Spring 2008. Statistics 992-2 (877)
Statistical methods for molecular biology
When/where: MW 2:25-3:40, 5295 MSC
Instructors: Michael Newton (lead), Bret Larget, Cecile Ane, Sunduz
Keles, Christina Kendziorski, Karl Broman, Brian Yandell
Description: The course will provide a statistical perspective on some current biological problems, with an introduction to statistical analysis in genomics, phylogenetics, gene regulation, gene expression, gene mapping by linkage or association, and related areas. Statistical concepts will include: stochastic modeling, hierarchical modeling, likelihood methods, Bayesian methods, multivariate analysis methods, model selection, high-dimensional parameters, experimental design strategies, and multiple testing. Biological concepts will include: microarray and related measurement of DNA, RNA, and protein; genomic resources; the relationship between genotype and phenotype; breeding designs; pedigrees; and phylogenies. Specific content may vary by lead instructor, with a core of agreed-upon material. Statistics graduate students should gain useful background for their own research at the interface of statistics and molecular biology.

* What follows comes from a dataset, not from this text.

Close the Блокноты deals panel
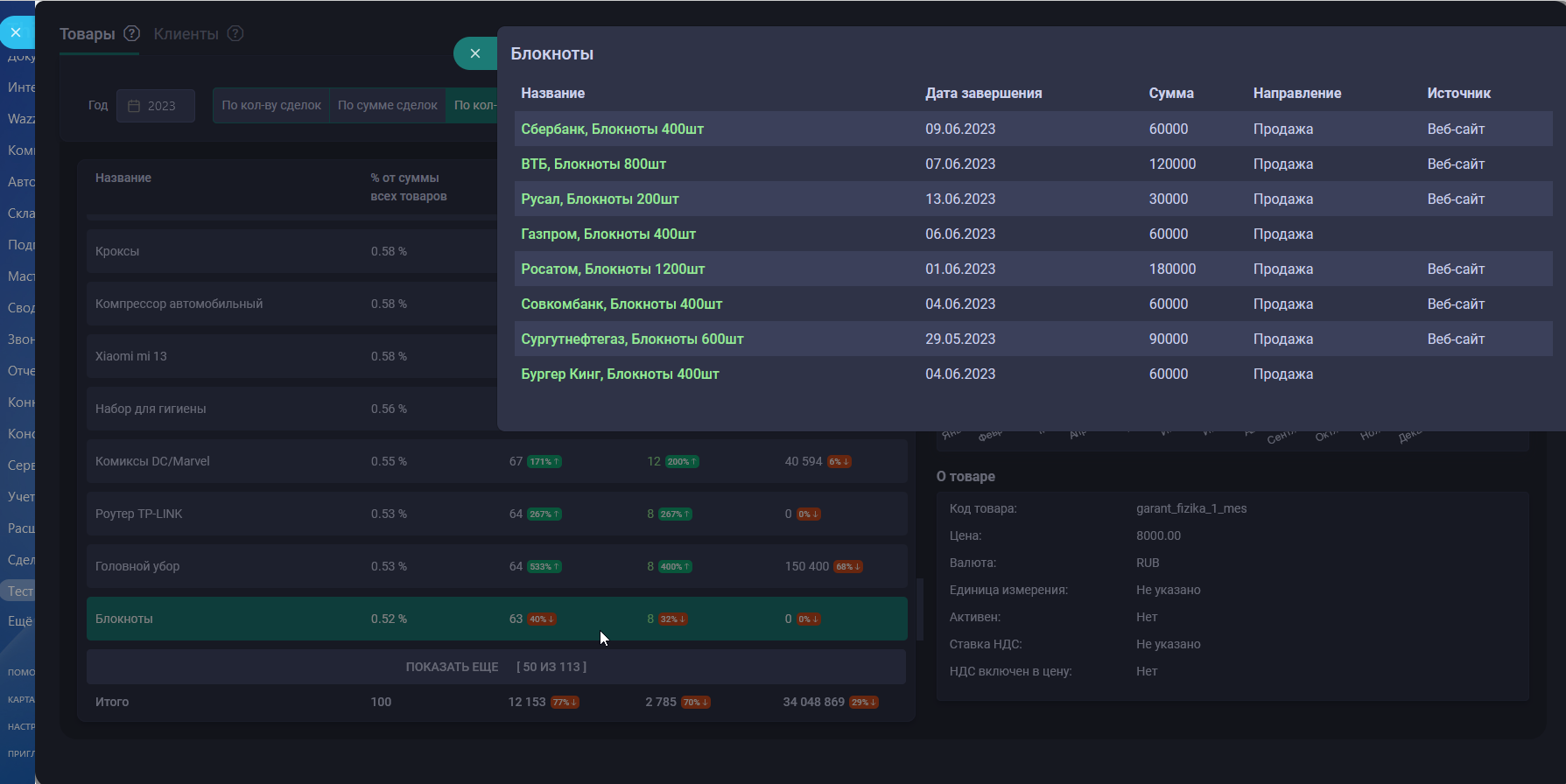The image size is (1566, 784). coord(475,53)
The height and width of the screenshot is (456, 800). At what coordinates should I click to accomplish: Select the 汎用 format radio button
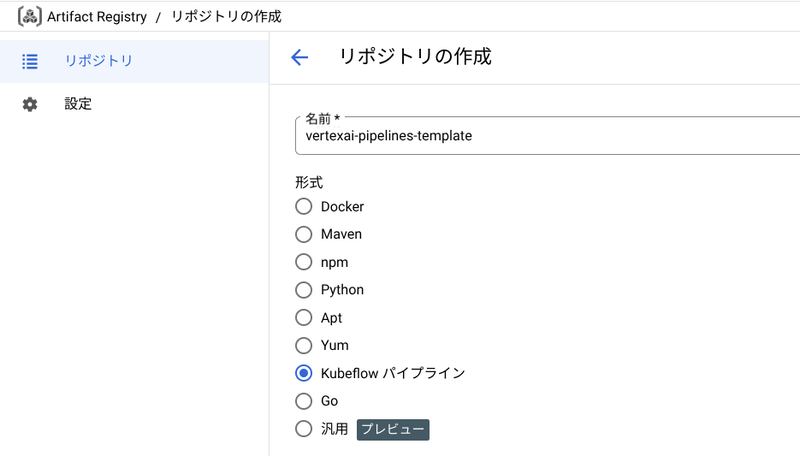coord(304,429)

Outline: [29 lecture periods] [approximate date assignment]
1. Elements of statistics and molecular biology [1 lecture] [MAN] [1/23]
2. Sequence analysis I: [2 lectures, MAN] [1/28 – 1/30]

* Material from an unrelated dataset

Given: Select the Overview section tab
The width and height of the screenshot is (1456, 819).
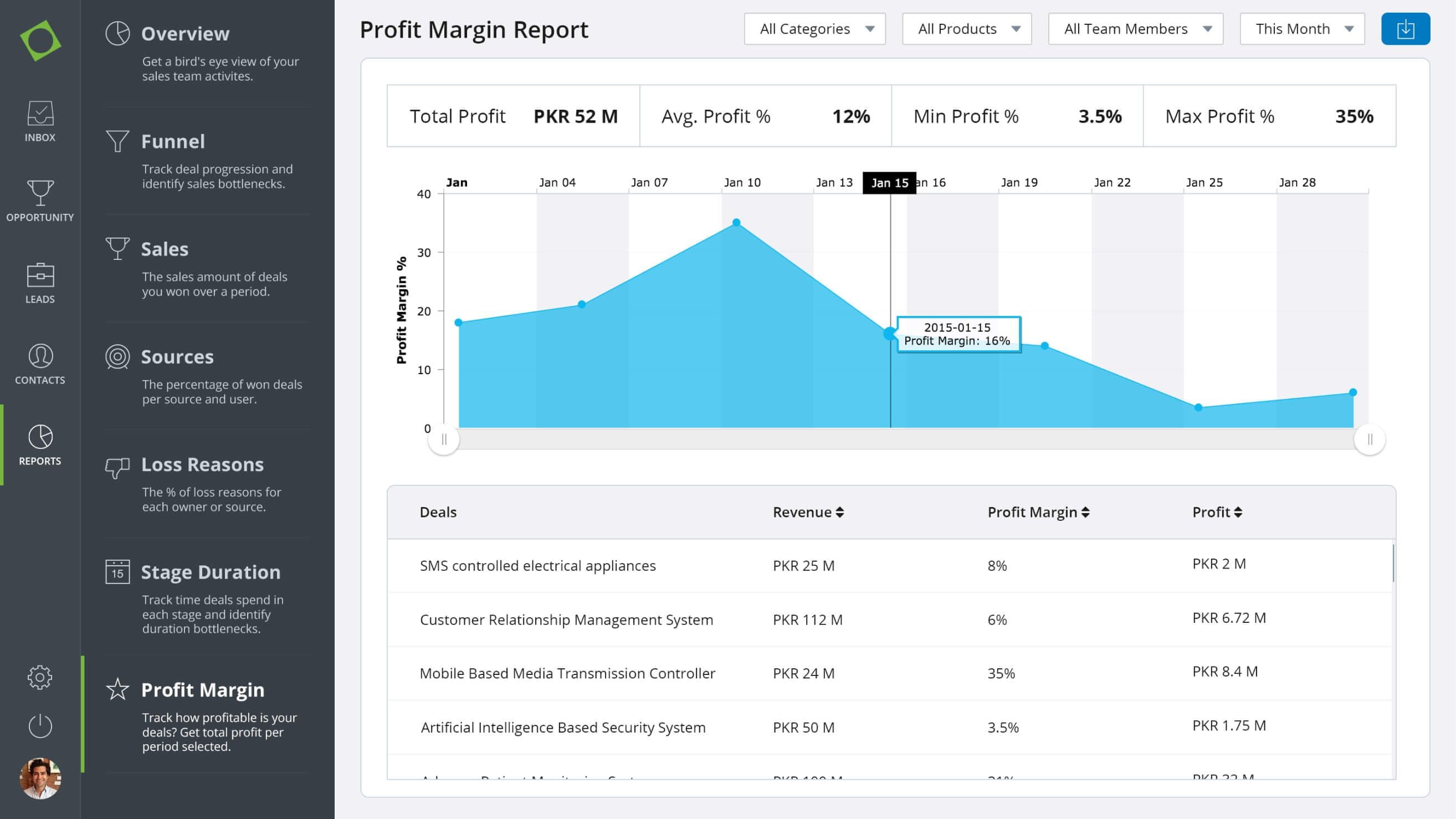Looking at the screenshot, I should (x=185, y=33).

2.1 Statistics of sequencing and assembly
2.2 Statistics of alignment
3. Sequence analysis II: Comparative genomics [4 lectures, BL,CA] [2/4 – 2/13]
3.1 Introduction to phylogenetics and molecular evolution.
3.2 Models of molecular evolution, maximum likelihood estimation.
3.3 Bootstrapping phylogenies and statistical tests of monophyly.
3.4 Bayesian phylogenetics.
4. Transcription I: Regulation [4 lectures, SK] [2/18 – 2/27]
4.1-2 Background; motif finding problem
4.2-3 Tiling array technologies
4.4 Beyond independent site models for motif finding
5. Transcription II: Expression [7 lectures; CK, MAN] [3/3 – 3/31 incl break]
5.1 Microarray data generation [guest SS]
5.2 Preprocessing: background correction; normalization; summarization
5.3 Multivariate methods 1: hierarchical clustering; dimension reduction
5.4 Differential expression 1: fold, t, multiple comparison issues
5.5 Differential expression 2: mixture Empirical Bayes methods; q-values
5.6 Multivariate methods 2: network inference [Schaffer-Strimmer/Ledoit-Wolf]
5.7 Data integration: gene set analysis, Gene Ontology, enrichment
6. Linkage analysis [KB/BY][6 lectures] [4/2 – 4/21]
6.1 Meiosis and recombination
6.2-3 QTL mapping in experimental crosses
6.4 Parametric linkage in humans
6.5. Allele sharing methods
6.6. QTL mapping in humans
7. Association studies [3 lectures, MAN] [?4/30-5/7]
7.1 Population genetics; KingmanÕs coalescent; linkage disequilibrium
7.2 Study designs, confounding; TDT
7.3 Genome-wide association [Balding paper]
+ 2 spare lectures TBA
Evaluation: 1 homework set per instructor; 1 class project presented in poster
6 homework sets at 12pts/set; project at 28 pts.